--- SUPPLIED PASSAGE ---
In the enterprise, Juniper high-performance routing, security and application acceleration offerings continued to gain momentum. The Turkish Directorate-General of Security Forces deployed M- and J-series routers to create Pol-Net, an IP/MPLS-based network that will underpin police and security-related communications throughout Turkey. The National University of Singapore (NUS) deployed Juniper SSL VPN appliances to securely deliver online examinations to its students. Cooper-Standard Automotive, a leading manufacturer and OEM supplier to the automobile industry, deployed Juniper Networks SSL VPN appliances to enable secure high-performance global remote access to its corporate intranet from a variety of computer platforms including the newly released Windows Vista operating system. Carlsberg A/S, one of the world’s best-known beer brands, deployed Juniper Networks DX data center application acceleration platforms and See’s Candies enhanced the performance of their retail website through the deployment of Juniper Networks WX application acceleration platforms.
Juniper Networks will host a conference call web cast today, July 18, 2007 at 1:45 p.m. (Pacific Time), to be broadcasted live over the Internethttp://www.juniper.net/company/investor/conferencecall.html. To participate via telephone, the dial-in number is 800-263-9153, or 212-676-5370 for international callers. Please call ten minutes prior to the scheduled conference call time. The conference call will be archived on the Juniper Networks website until September 14, 2007. A replay will be accessible by telephone on July 18, 2007 after 4:00 p.m. Pacific Time through July 25, 2007 by dialing 800-633-8284 (or 402-977-9140), reservation number, 21343325. The replays will be available 24 hours/day, including weekends.
About Juniper Networks, Inc.
Juniper Networks, Inc. is the leader in high-performance networking. Juniper offers a high-performance network infrastructure that creates a responsive and trusted environment for accelerating the deployment of services and applications over a single network. This fuels high-performance businesses. Additional information can be found atwww.juniper.net.
Juniper Networks, the Juniper Networks logo and NetScreen are registered trademarks of Juniper Networks, Inc. in the United States and other countries. JUNOS is a trademark of Juniper Networks, Inc. All other trademarks, service marks, registered trademarks, or registered service marks are the property of their respective owners.
--- DATA ENTRIES ---
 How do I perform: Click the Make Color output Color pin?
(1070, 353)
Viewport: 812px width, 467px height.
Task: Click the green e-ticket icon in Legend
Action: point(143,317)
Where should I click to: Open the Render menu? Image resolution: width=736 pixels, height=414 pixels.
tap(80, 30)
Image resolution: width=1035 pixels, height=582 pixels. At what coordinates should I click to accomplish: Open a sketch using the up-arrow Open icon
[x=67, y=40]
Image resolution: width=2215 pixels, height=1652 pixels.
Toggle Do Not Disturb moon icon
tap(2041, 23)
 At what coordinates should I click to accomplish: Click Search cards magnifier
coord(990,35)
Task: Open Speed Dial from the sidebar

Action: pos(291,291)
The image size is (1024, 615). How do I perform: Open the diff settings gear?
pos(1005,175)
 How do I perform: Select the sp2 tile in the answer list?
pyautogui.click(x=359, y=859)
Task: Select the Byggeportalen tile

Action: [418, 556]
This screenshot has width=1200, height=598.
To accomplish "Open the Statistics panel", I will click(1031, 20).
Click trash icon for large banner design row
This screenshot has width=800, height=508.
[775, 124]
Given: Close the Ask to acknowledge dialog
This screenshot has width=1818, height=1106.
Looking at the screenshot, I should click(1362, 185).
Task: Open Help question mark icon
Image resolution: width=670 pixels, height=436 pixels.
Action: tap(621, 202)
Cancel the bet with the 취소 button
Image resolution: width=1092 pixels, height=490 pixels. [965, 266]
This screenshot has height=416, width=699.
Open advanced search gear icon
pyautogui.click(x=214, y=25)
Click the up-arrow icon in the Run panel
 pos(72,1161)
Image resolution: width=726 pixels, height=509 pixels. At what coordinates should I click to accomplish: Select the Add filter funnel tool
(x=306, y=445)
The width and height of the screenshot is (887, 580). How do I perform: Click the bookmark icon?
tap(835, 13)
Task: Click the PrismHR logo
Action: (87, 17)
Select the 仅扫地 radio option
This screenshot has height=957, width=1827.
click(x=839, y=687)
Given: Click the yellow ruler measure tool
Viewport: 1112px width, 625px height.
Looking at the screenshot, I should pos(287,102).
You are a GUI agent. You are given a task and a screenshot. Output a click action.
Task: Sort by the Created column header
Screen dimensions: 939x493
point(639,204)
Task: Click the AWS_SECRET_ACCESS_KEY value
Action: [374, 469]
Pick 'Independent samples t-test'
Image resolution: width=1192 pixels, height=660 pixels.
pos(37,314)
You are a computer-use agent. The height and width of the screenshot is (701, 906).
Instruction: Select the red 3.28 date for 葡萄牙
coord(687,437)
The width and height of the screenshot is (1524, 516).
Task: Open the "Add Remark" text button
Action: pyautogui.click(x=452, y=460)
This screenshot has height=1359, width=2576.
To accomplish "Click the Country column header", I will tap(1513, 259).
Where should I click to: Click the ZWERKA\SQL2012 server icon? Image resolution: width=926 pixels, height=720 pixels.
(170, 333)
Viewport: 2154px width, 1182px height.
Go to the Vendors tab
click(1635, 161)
---
### OBJECTIVE:
Continue the Juniper Networks press release from its final sentence onward. The rows come from a separate source unrelated to the Juniper Networks press release.

### EXPECTED ANSWER:
Statements in this release concerning Juniper Networks’ business outlook, future financial and operating results, future product availability and overall future prospects are forward looking statements that involve a number of uncertainties and risks. Actual results could differ materially from those anticipated in those forward-looking statements as a result of certain factors, including: general economic conditions globally or regionally; business and economic conditions in the networking industry; changes in overall technology spending; the network capacity requirements of communication service providers; increases in competition; the timing of orders and their fulfillment; availability and cost of key parts and supplies; ability to establish and maintain relationships with distributors and resellers; variations in the expected mix of products sold; changes in customer mix; customer and industry analyst perceptions of Juniper Networks and its technology, products and future prospects; delays in scheduled product availability; market acceptance of our products and services; rapid technological and market change; adoption of regulations or standards affecting our products, services or industry; the ability to successfully acquire, integrate and manage businesses and technologies; product defects, returns or vulnerabilities; the ability to recruit and retain key personnel; currency fluctuations; litigation; and other factors listed in our most recent report on Form 10-Q filed with the Securities and Exchange Commission. All statements made in this press release are made only as of the date set forth at the beginning of this release. Juniper Networks undertakes no obligation to update the information in this release in the event facts or circumstances subsequently change after the date of this press release.
Juniper believes that the presentation of non-GAAP financial information provides important supplemental information to management and investors regarding financial and business trends relating to the company’s financial condition and results of operations. For further information regarding why Juniper believes that these non-GAAP measures provide useful information to investors, the specific manner in which management uses these measures, and some of the limitations associated with the use of these measures, please refer to the discussion below.
1
Juniper Networks, Inc. Condensed Consolidated Statements of Operations (in thousands, except per share amounts) (unaudited)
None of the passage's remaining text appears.